• _Task description_:
Pictures in the entries below are excluded; copy only the lines from the one containing "Enable the 分享 toggle" to the one containing "Task: Share the page via the share icon", both included.

• _Data for processing_:
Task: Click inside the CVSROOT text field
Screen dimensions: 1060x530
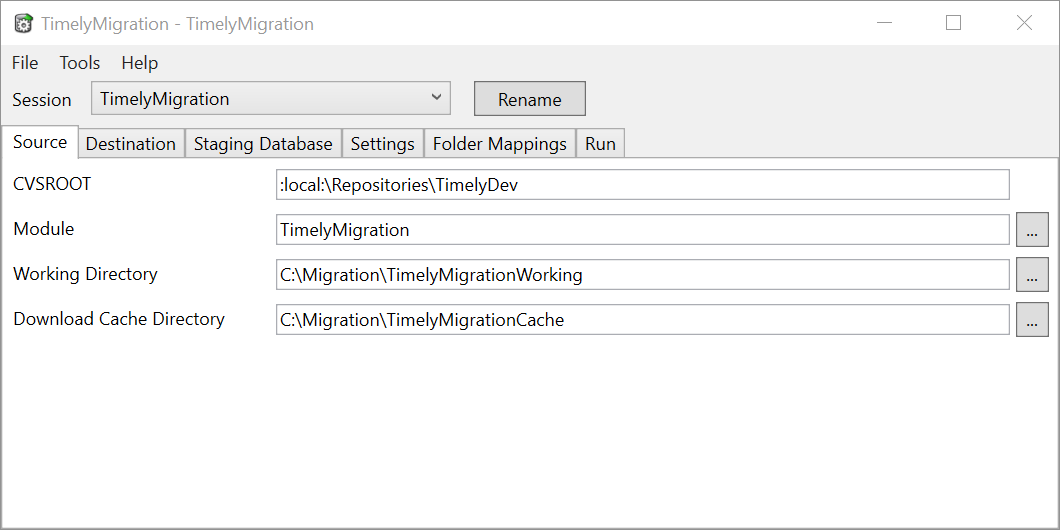Action: tap(642, 185)
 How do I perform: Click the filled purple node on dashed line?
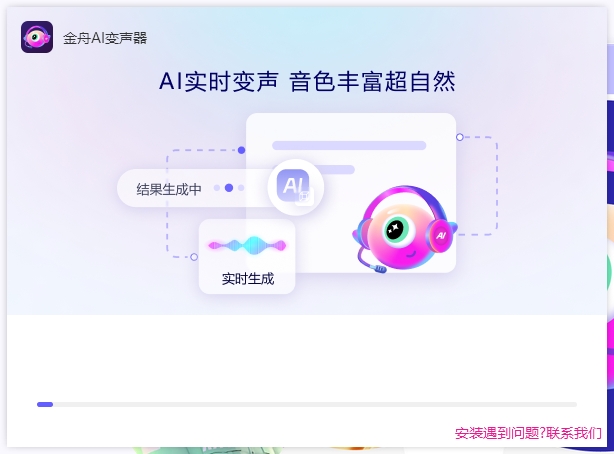click(x=241, y=150)
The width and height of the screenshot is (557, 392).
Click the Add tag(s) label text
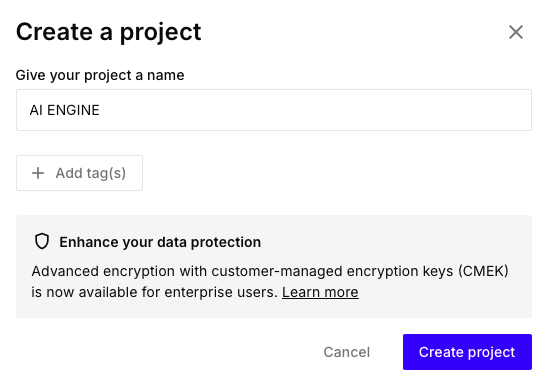point(91,173)
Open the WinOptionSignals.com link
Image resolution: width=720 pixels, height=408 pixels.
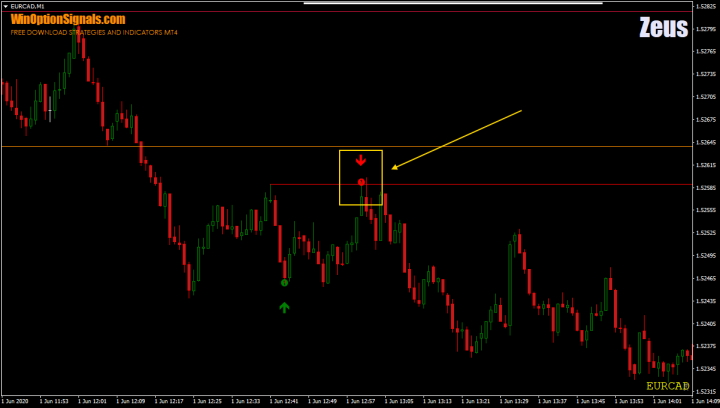[x=68, y=19]
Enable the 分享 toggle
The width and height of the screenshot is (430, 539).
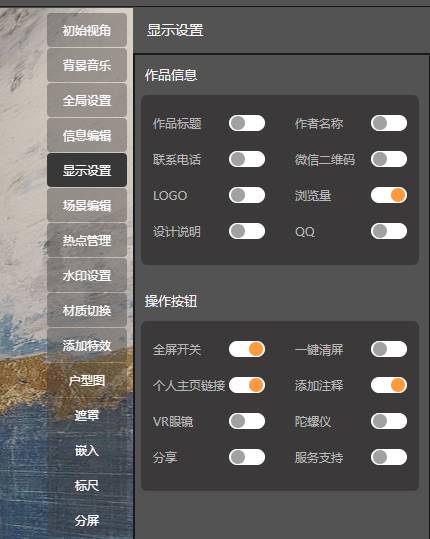tap(247, 457)
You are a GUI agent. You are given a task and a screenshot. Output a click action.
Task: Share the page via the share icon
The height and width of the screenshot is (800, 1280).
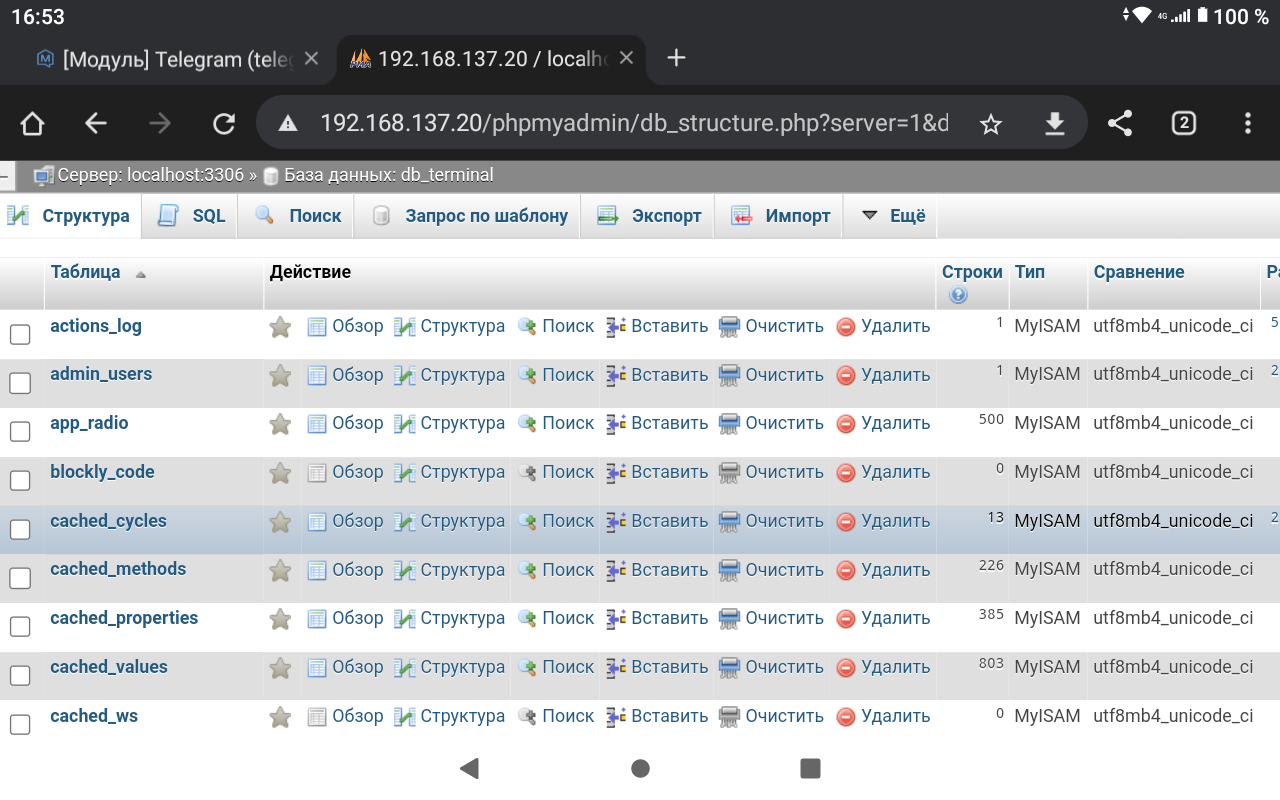pyautogui.click(x=1119, y=122)
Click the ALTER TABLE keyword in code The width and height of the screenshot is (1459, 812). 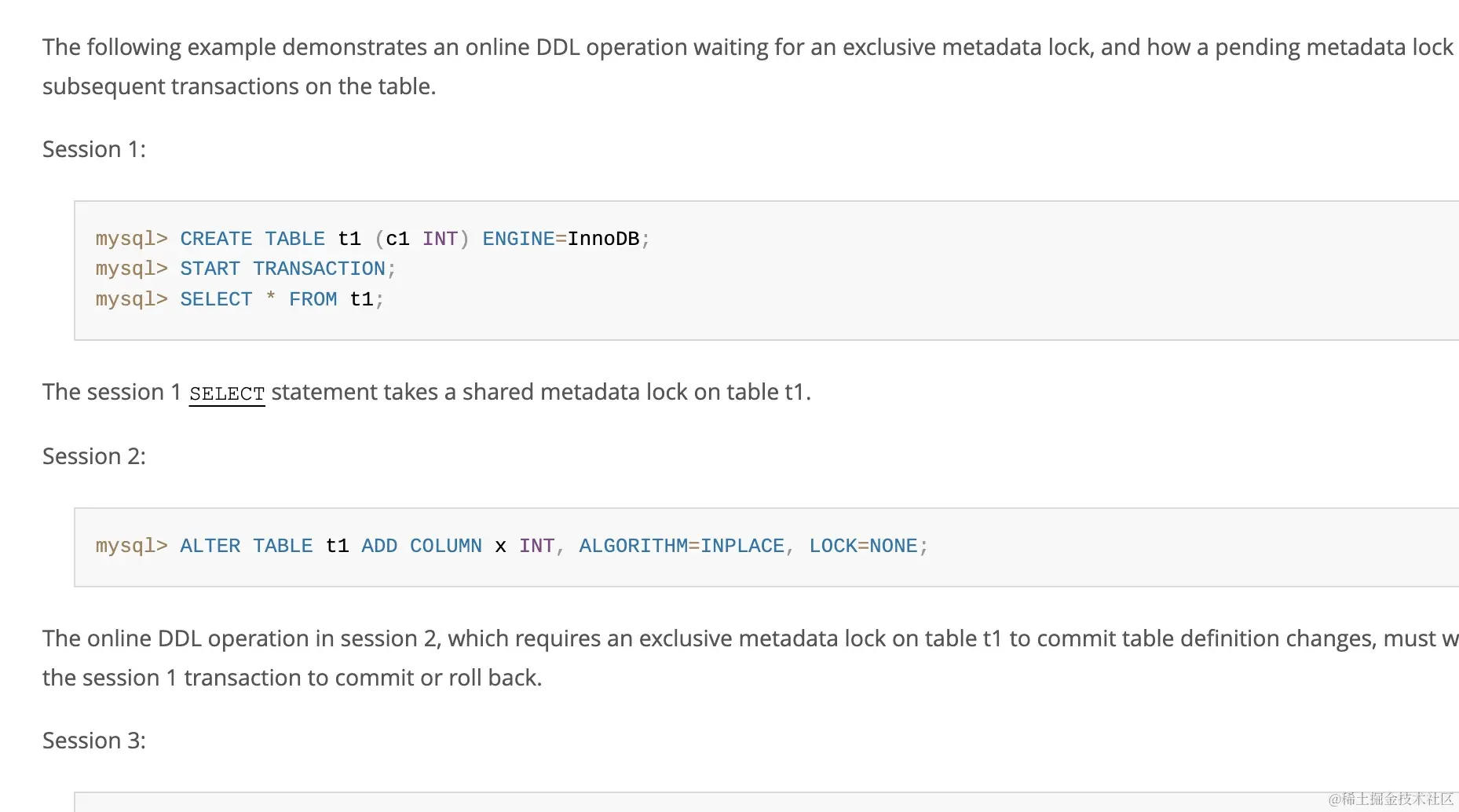click(246, 546)
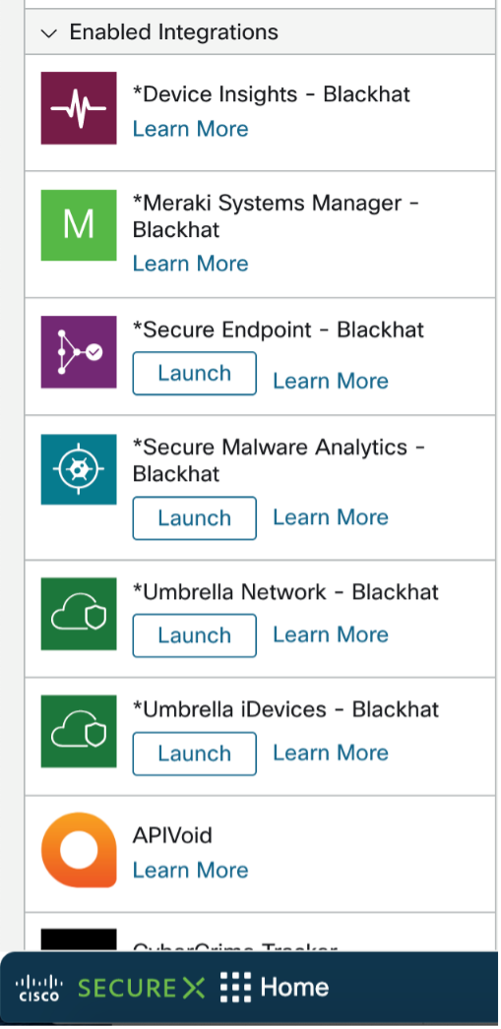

• _Exercise output_:
Enable the 分享 toggle
The width and height of the screenshot is (430, 539).
tap(247, 457)
You are a GUI agent. You are given a task and a screenshot. Output a click action.
Task: Share the page via the share icon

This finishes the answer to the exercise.